Effective due diligence is a crucial process that contributes to good business decisions and helps to reduce risks. It’s a complicated and time-consuming process, especially when it involves complex transactions. A bad experience could result in significant financial losses. JPMorgan Chase’s $175m acquisition of student loan startup Frank is a great example.
Whether assessing a new client or a third party service provider, effective due diligence requires a thorough level of data gathering that goes beyond standard compliance checks. It begins with a thorough risk assessment, probing factors like location, geographic area and industry sector. It also involves background checks, including ownership structures and legal histories. It also involves evaluating the compliance of the third party with regulatory requirements and anti-money laundering guidelines.
The more a business focuses on tasks that require judgment within its due diligence program and the more likely it is to be able to hone that ability.

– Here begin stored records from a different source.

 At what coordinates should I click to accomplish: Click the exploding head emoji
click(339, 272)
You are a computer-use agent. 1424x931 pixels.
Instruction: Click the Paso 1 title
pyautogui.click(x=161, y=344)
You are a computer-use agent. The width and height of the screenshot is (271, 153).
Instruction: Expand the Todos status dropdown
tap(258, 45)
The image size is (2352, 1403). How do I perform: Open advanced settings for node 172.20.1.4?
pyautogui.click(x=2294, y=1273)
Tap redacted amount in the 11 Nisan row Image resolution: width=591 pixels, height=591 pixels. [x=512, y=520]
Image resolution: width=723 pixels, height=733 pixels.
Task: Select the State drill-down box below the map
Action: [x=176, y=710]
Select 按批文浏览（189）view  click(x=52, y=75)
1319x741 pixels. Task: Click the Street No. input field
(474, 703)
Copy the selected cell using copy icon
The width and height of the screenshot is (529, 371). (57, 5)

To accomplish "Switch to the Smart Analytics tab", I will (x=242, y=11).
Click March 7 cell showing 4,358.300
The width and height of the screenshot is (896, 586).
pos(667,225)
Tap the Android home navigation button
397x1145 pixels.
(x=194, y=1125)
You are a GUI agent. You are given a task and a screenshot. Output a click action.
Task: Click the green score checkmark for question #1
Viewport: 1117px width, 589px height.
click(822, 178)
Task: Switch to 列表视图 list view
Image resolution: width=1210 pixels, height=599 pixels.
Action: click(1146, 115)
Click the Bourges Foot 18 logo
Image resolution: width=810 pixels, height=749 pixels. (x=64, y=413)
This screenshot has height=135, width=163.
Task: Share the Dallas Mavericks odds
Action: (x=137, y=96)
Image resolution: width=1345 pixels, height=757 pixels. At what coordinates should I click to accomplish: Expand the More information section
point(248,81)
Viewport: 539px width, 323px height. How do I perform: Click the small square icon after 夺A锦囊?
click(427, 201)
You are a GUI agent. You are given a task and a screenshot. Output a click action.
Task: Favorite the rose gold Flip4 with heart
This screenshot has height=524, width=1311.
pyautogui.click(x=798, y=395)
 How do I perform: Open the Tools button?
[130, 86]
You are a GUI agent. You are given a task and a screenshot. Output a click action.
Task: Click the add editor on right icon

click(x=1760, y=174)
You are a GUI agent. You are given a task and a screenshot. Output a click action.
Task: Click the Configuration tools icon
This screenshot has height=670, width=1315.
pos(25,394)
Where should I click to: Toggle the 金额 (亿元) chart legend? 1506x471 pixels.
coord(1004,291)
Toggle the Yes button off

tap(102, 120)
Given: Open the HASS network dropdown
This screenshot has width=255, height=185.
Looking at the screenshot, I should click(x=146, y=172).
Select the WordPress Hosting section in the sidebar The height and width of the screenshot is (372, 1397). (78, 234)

It is crucial to automate routine data collection so that businesses can concentrate on these judicious tasks.
Due diligence tools can help streamline the process and help businesses save time and money while still ensuring all checks are completed. The best tools allow for seamless sharing, tracking and collaboration between stakeholders and teams. They also offer features such as version control, security settings and audit trails. They also offer secure storage facilities to organize and store and access due diligence documents. This enables an improved and more efficient workflow across multiple jurisdictions.